Some cryptocurrencies are designed with privacy protection in mind. The digital transaction ledgers are still published on the open internet and available to anyone, but a privacy coin can shield the identity and balance of each wallet on the blockchain.
What are privacy coins?
Sometimes a cryptocurrency user wants qualities you’d usually find in a standard currency like the U.S. dollar. For example, cash transactions are hard to track even if you have the serial number of each bill that was used. In situations where this anonymity is desirable or even required, you could achieve a similar effect by using a privacy coin.

The three most private cryptos
1. Monero
The largest and most well-known privacy coin is Monero (XMR +1.53%). The fundamental blockchain technology behind Monero is a heavily edited version of Bitcoin by way of the almost-defunct Bytecoin (BCN -7.24%).

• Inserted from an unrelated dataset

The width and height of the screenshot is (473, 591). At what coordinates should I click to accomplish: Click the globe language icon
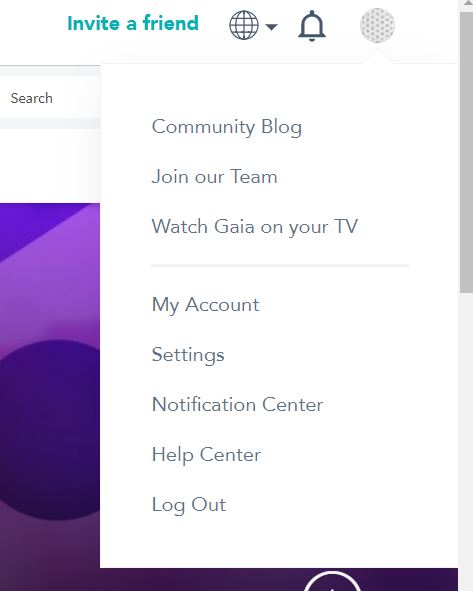pos(244,25)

The cryptocurrency relies on a Bitcoin-like proof-of-work architecture where new data blocks are validated by a global mining network. The mining activity uses an algorithm known as RandomX, which was designed to run on common hardware such as the central processor in a smartphone or personal computer.
Monero transactions are signed in a complex system known as a ring signature. In essence, every unique transaction comes with the digital signatures of many different signers, only one of whom actually performed the digital transfer. Figuring out which signature belongs to what transaction is too difficult for the best cracking methods known today.
A similar system also obscures the amount of each transaction by splitting it up into smaller shards, which then are bundled together with shards from different transactions. This feature is known as RingCT, or ring confidential transactions.
Monero also creates temporary addresses for every transaction, which are protected by two different private cryptographic keys. Only the holder of both private keys can see the final target address of a Monero transaction.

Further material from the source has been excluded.